I am getting weird results when I use pytorch 1.7.1 with cuda 11.0 on P100. Steps to reproduce:
import torch
import torch.nn as nn
torch.manual_seed(42)
l = [3, 32, 64, 128, 256, 512, 256, 128, 64, 32, 1]
model = nn.Sequential(
*[nn.Conv2d(l[i], l[i+1], 3, padding=1) for i in range(len(l)-1)],
nn.AdaptiveAvgPool2d((1, 1))
).to('cuda:0')
torch.manual_seed(42)
a = torch.randn(16, 3, 224, 224)
b = model(a.to('cuda:0')).squeeze()
b
When I run this on 1.7.1 with cuda 11.0, I get
>>> import torch
>>> import torch.nn as nn
>>> torch.manual_seed(42)
<torch._C.Generator object at 0x7f56c3859290>
>>> l = [3, 32, 64, 128, 256, 512, 256, 128, 64, 32, 1]

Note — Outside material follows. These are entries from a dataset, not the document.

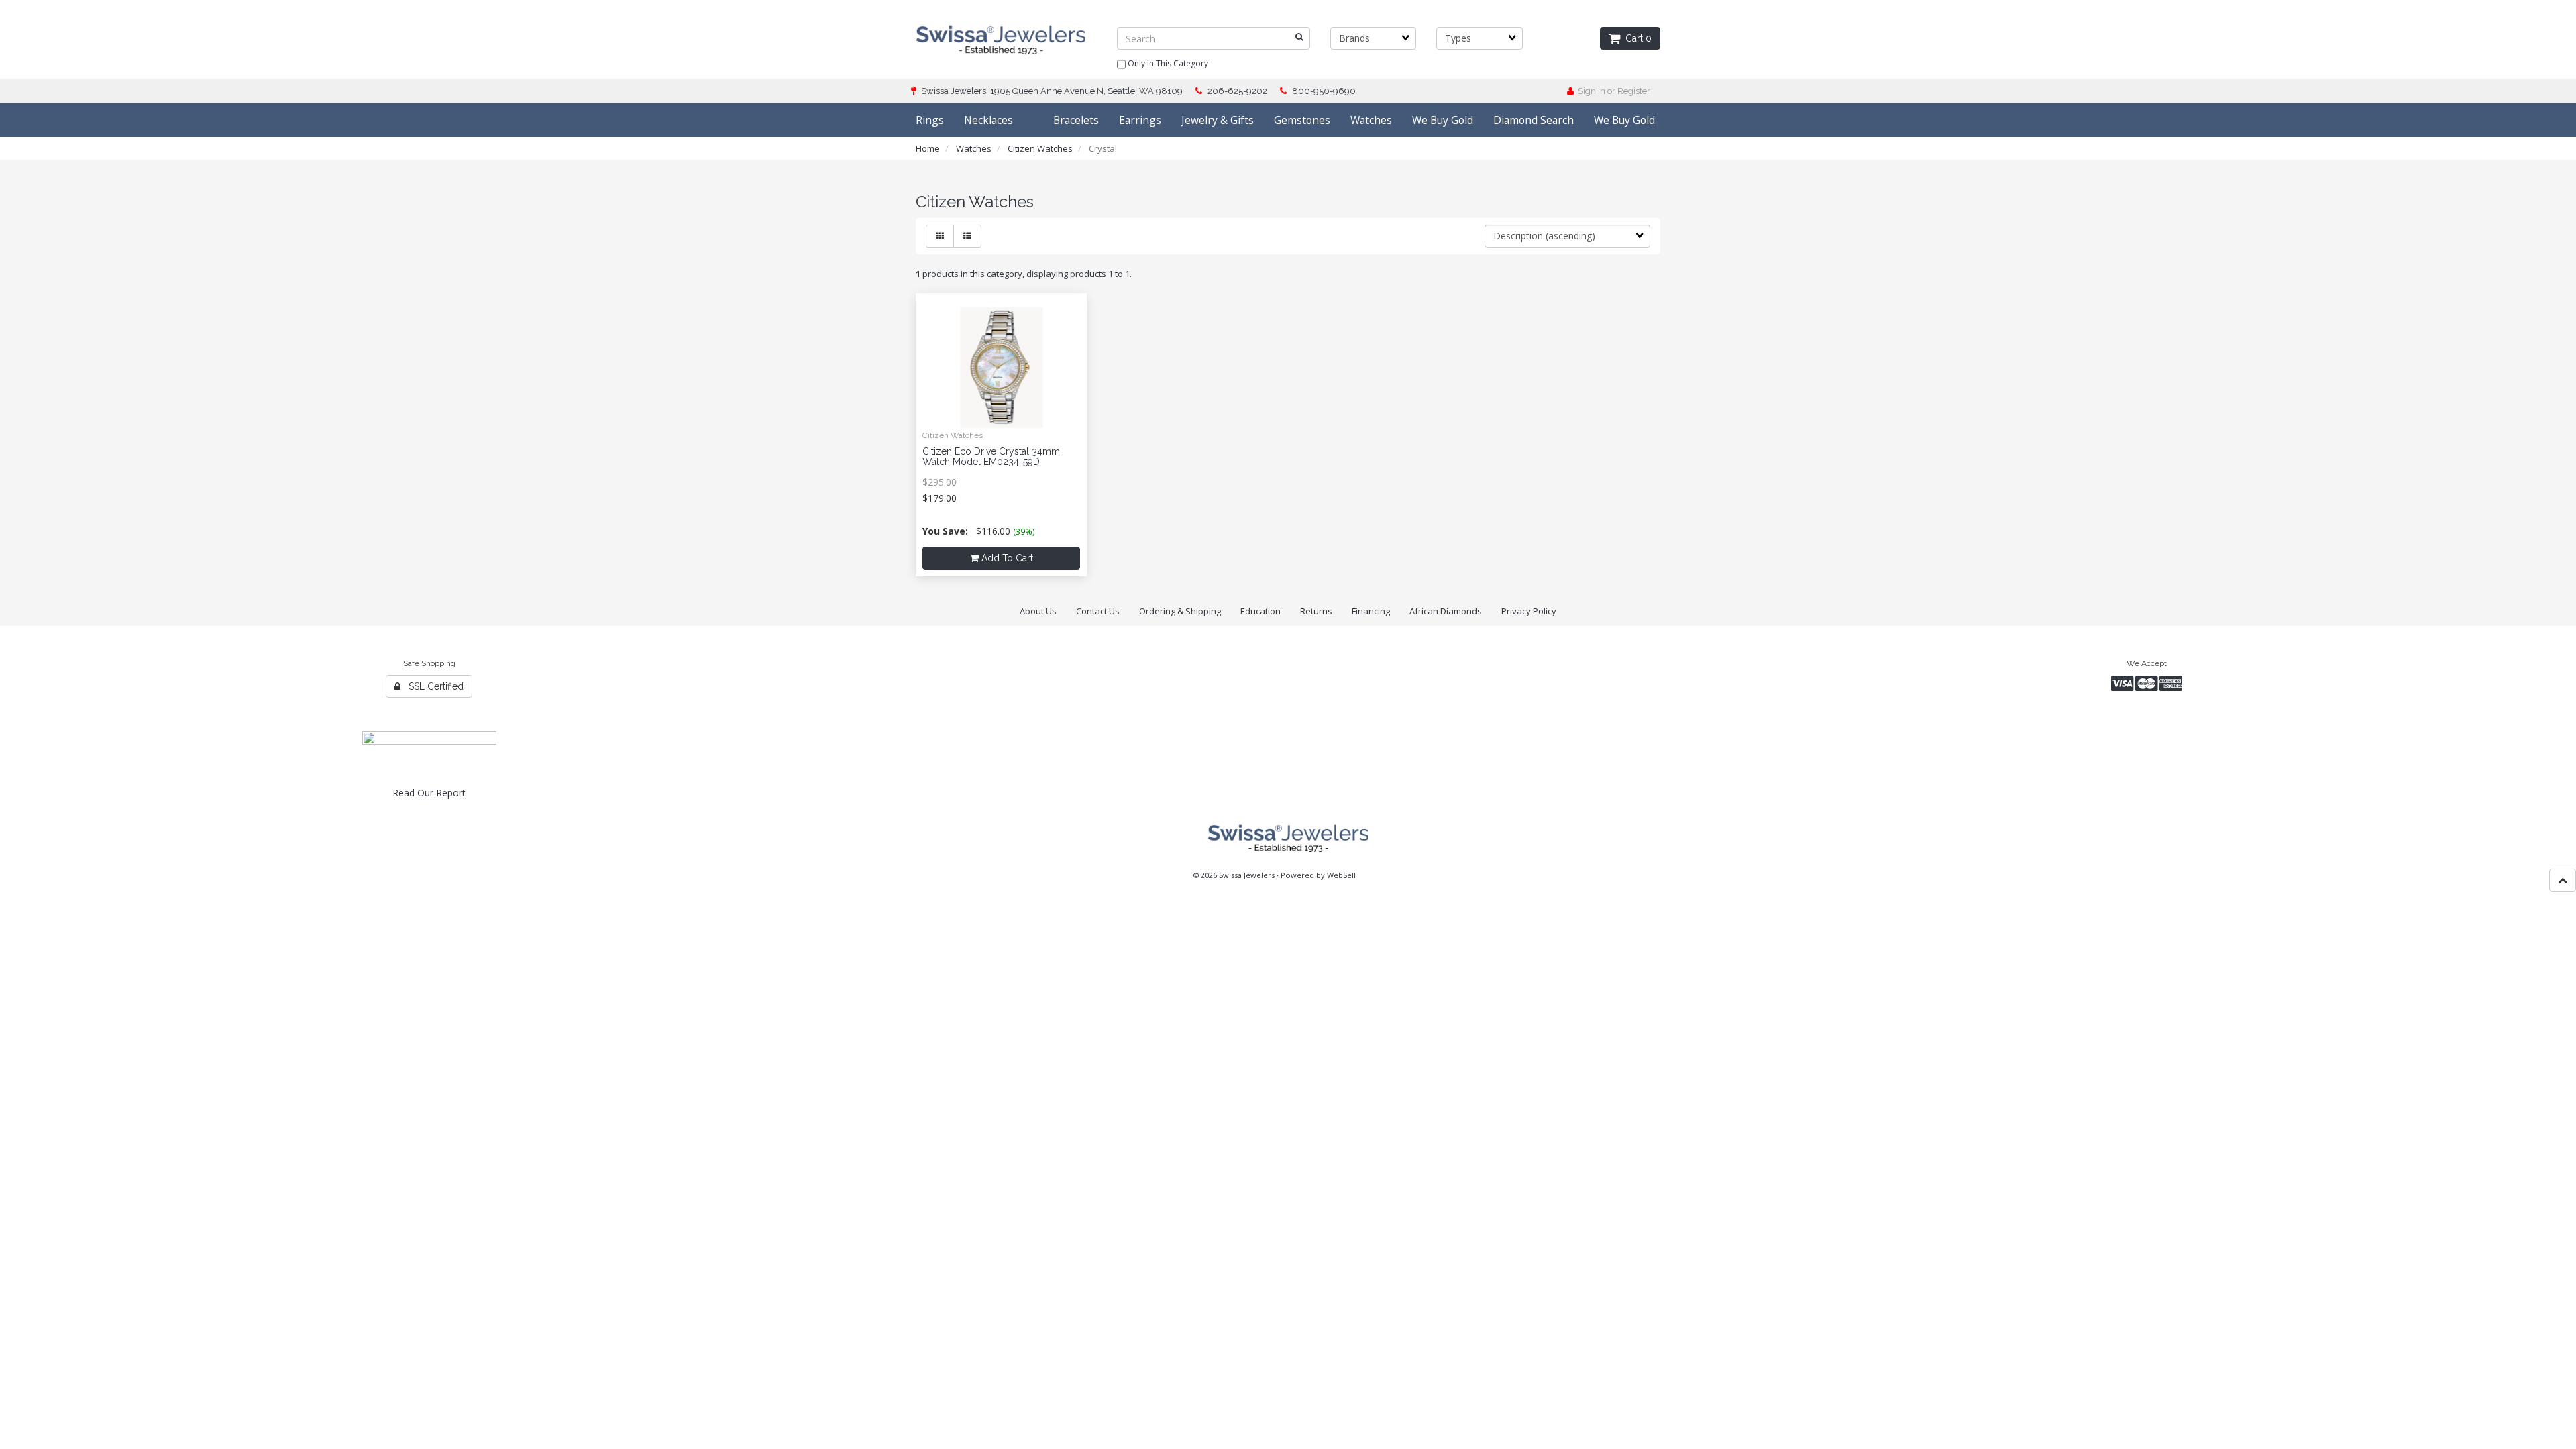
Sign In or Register (1612, 91)
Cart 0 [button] (1636, 38)
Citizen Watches (1040, 148)
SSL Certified (432, 686)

>>> model = nn.Sequential(
... *[nn.Conv2d(l[i], l[i+1], 3, padding=1) for i in range(len(l)-1)],
... nn.AdaptiveAvgPool2d((1, 1))
... ).to('cuda:0')
>>> torch.manual_seed(42)
<torch._C.Generator object at 0x7f56c3859290>
>>> a = torch.randn(16, 3, 224, 224)
>>> b = model(a.to('cuda:0')).squeeze()
>>> torch.__version__
'1.7.1'
>>> torch.version.cuda
'11.0'
>>> b
tensor([0.0105, 0.0105, 0.0105, 0.0105, 0.0105, 0.0105, 0.0105, 0.0105, 0.0105,
0.0105, 0.0105, 0.0105, 0.0105, 0.0105, 0.0105, 0.0105],
device='cuda:0', grad_fn=<SqueezeBackward0>)
>>>
But when I run on 1.7.0 with cuda 11.0, I get
>>> import torch
>>> import torch.nn as nn
>>> torch.manual_seed(42)
<torch._C.Generator object at 0x7f88ae14b050>
>>> l = [3, 32, 64, 128, 256, 512, 256, 128, 64, 32, 1]
>>> model = nn.Sequential(
... *[nn.Conv2d(l[i], l[i+1], 3, padding=1) for i in range(len(l)-1)],
... nn.AdaptiveAvgPool2d((1, 1))
... ).to('cuda:0')
>>> torch.manual_seed(42)
<torch._C.Generator object at 0x7f88ae14b050>
>>> a = torch.randn(16, 3, 224, 224)
>>> b = model(a.to('cuda:0')).squeeze()
>>> torch.__version__
'1.7.0'
>>> torch.version.cuda
'11.0'
>>> b
tensor([0.0109, 0.0109, 0.0109, 0.0109, 0.0109, 0.0109, 0.0109, 0.0109, 0.0109,
0.0109, 0.0109, 0.0109, 0.0109, 0.0108, 0.0108, 0.0109],
device='cuda:0', grad_fn=<SqueezeBackward0>)
Then I tried with pytorch 1.7.1 and 10.2 and I get the same
>>> import torch
>>> import torch.nn as nn
>>> torch.manual_seed(42)
<torch._C.Generator object at 0x7f87f1b50270>
>>> l = [3, 32, 64, 128, 256, 512, 256, 128, 64, 32, 1]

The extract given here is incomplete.